=== Section Start ===
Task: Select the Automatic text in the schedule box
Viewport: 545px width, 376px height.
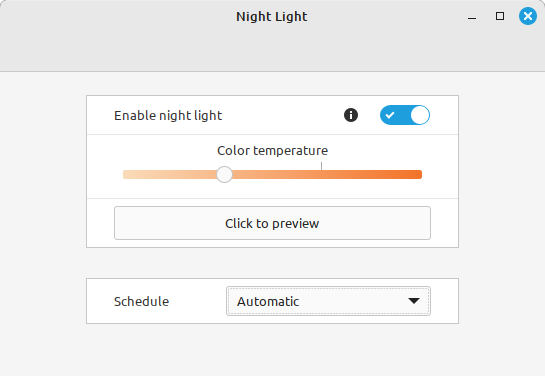Action: [268, 302]
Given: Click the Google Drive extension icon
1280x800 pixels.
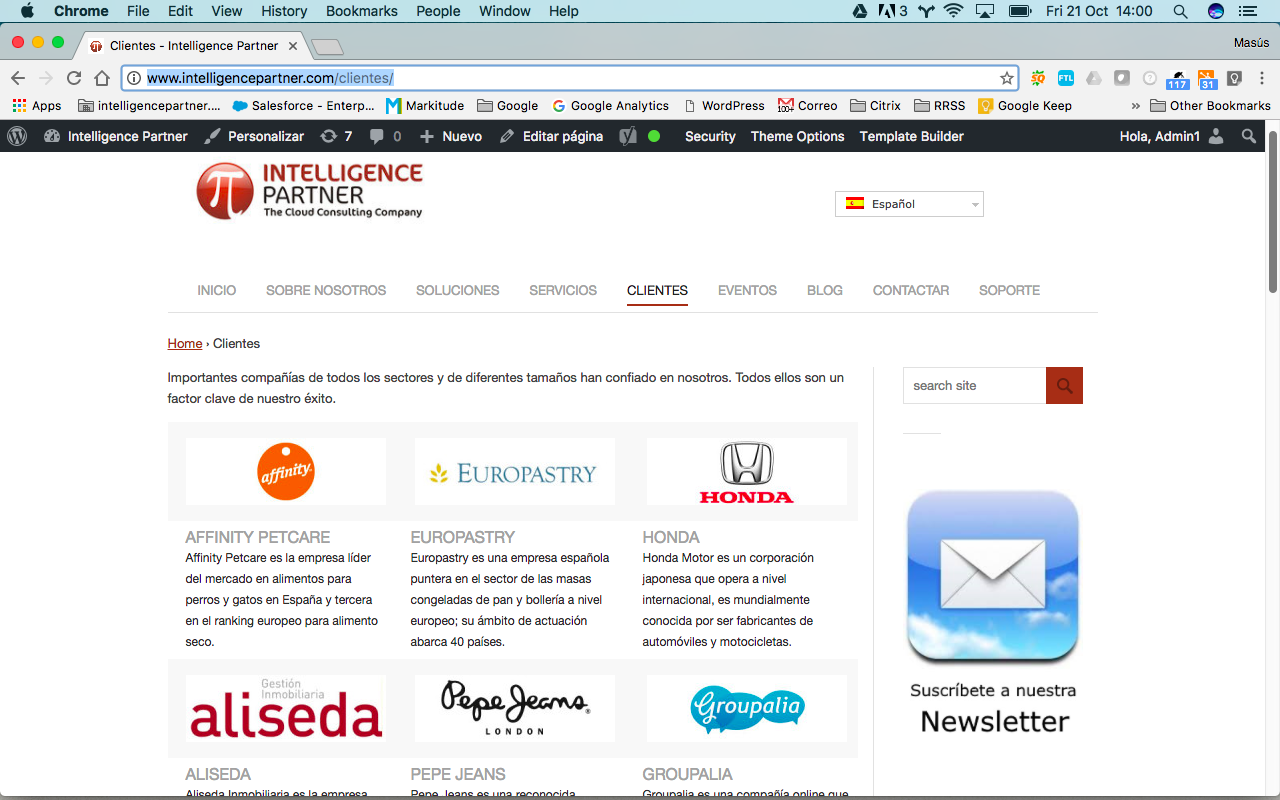Looking at the screenshot, I should click(x=1092, y=77).
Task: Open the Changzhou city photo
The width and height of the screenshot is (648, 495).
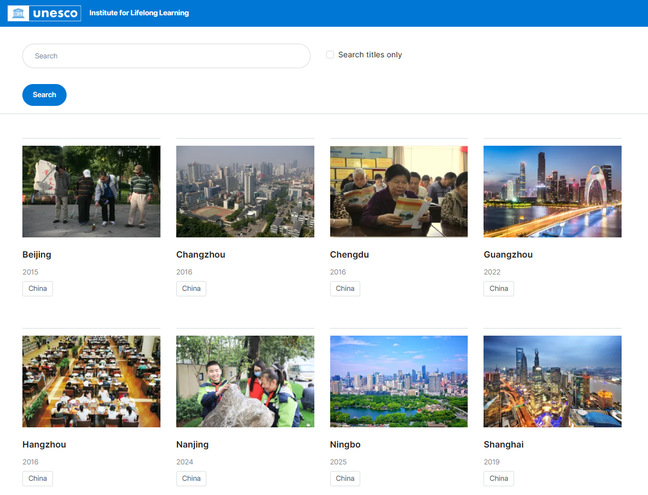Action: [245, 191]
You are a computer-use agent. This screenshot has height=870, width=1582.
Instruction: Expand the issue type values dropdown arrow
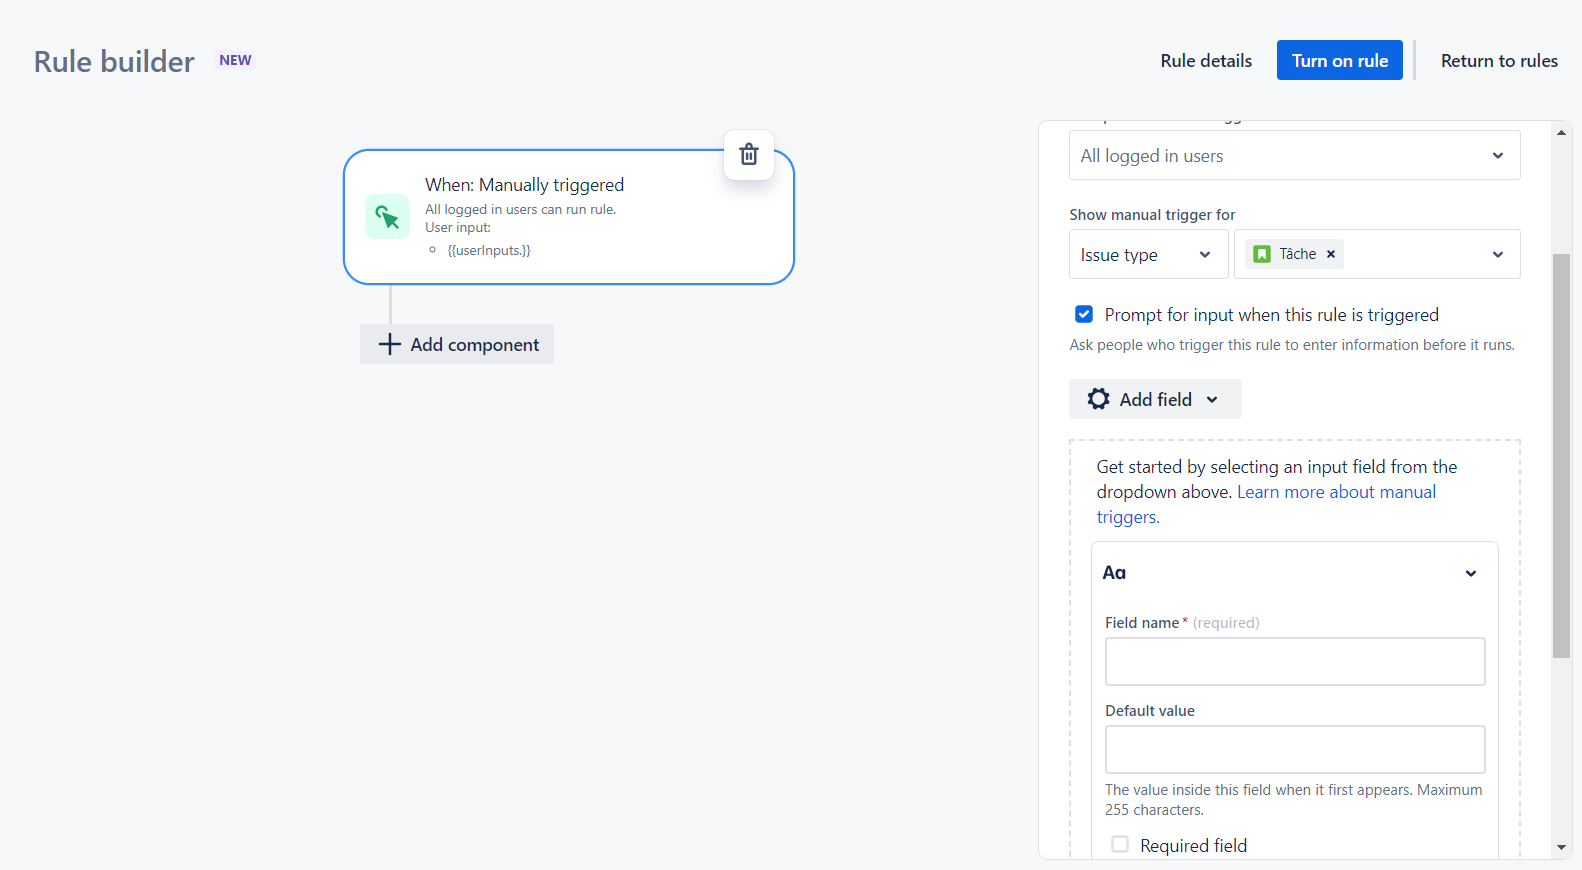1498,254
=== Section End ===
Search the data above for the word "Task" and show every line that has it.

Response area >>
Task: Select the Automatic text in the schedule box
Task: Open the Changzhou city photo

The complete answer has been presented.